Is there a reason why a nan value appears when there is no nan value in the model parameter?

470 views Asked by At

I want to train the model with FP32 and perform inference with FP16.

For other networks (ResNet) with FP16, it worked.

But EDSR (super resolution) with FP16 did not work.

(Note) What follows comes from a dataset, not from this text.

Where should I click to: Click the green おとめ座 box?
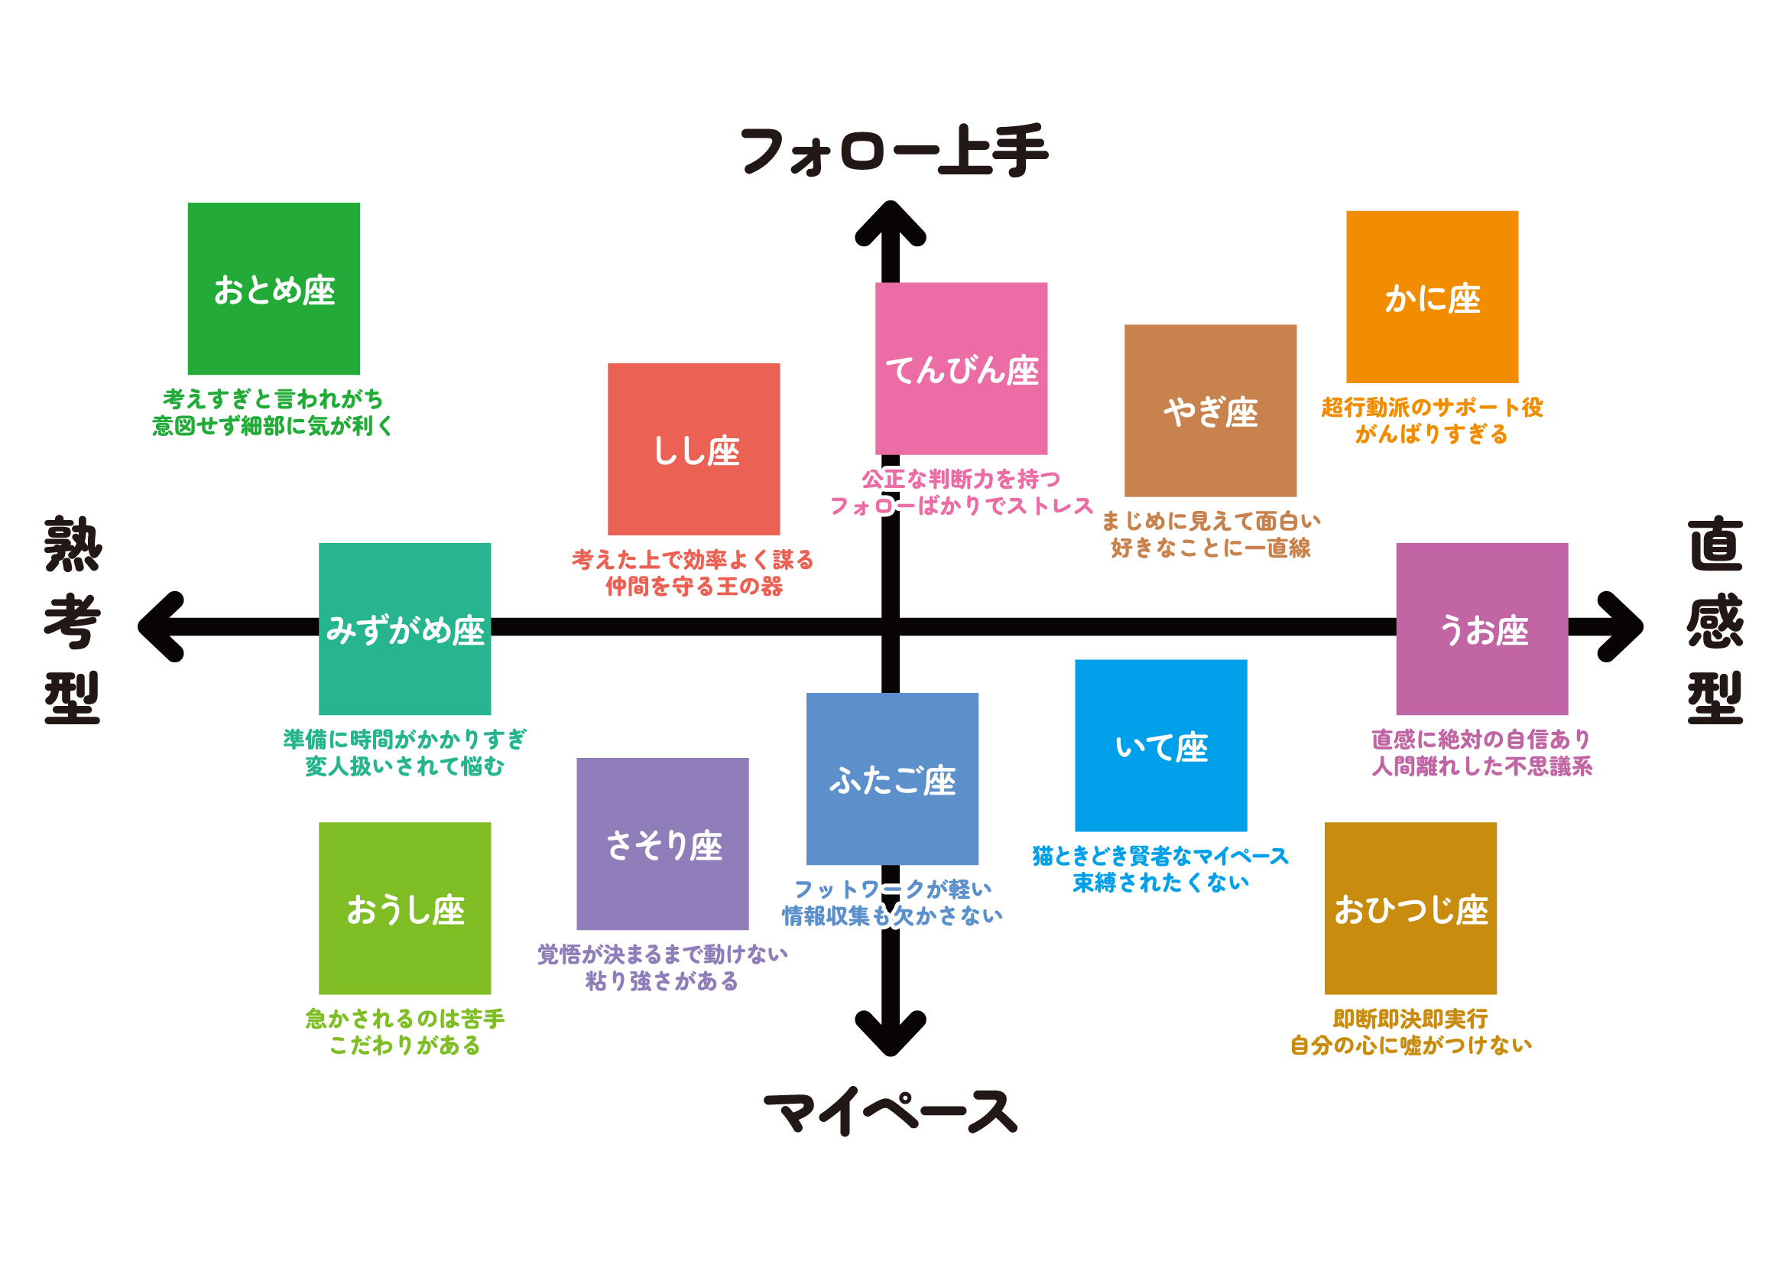pyautogui.click(x=274, y=288)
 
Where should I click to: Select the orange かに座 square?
pyautogui.click(x=1431, y=297)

The differences I found are that

  1. ReLU with inplace=True in EDSR
  2. PixelShuffle in EDSR
  3. No batchnorm in EDSR

I am using CUDA 11.3, python 3.8.12, pytorch 1.12.1 and cudnn 8.7.0. Is there any functions that does not support FP16 in convolutional neural network?

GPU : RTX A6000

My process is like :

net_half = net.half()
net_half.eval()
input_half = input.half()

with torch.no_grad():
     output_half = net_half(input_half)

I checked that there is no Nan in model parameters and input by checking

torch.stack([torch.isnan(p).any() for p in net_half.parameters()]).any()
torch.isnan(input_half).any()

gives False.

And by checking simple operations in EDSR :

x = torch.randn(1,4,Ny//2,Nx//2)

test_block1 = nn.Sequential(
    nn.Conv2d(4,64,kernel_size=3,padding=1),
    nn.Conv2d(64,64,kernel_size=3,padding=1,bias=True),
    nn.ReLU(True),
    nn.Conv2d(64,64,kernel_size=3,padding=1,bias=True),
    nn.Conv2d(64,64*4,kernel_size=3,padding=1,bias=True),
    nn.PixelShuffle(2),
    nn.ReLU(True),
    nn.Conv2d(64,4,kernel_size=3,padding=1)
)
x = x.half().to(device)
test_block1 = test_block1.half().to(device)
with torch.no_grad():
    y = test_block1(x)

print(y)

It does not give any Nan values.

I don't know why but I could have got the results at epoch 1 and Nan values at epoch 4.

0

There are 0 answers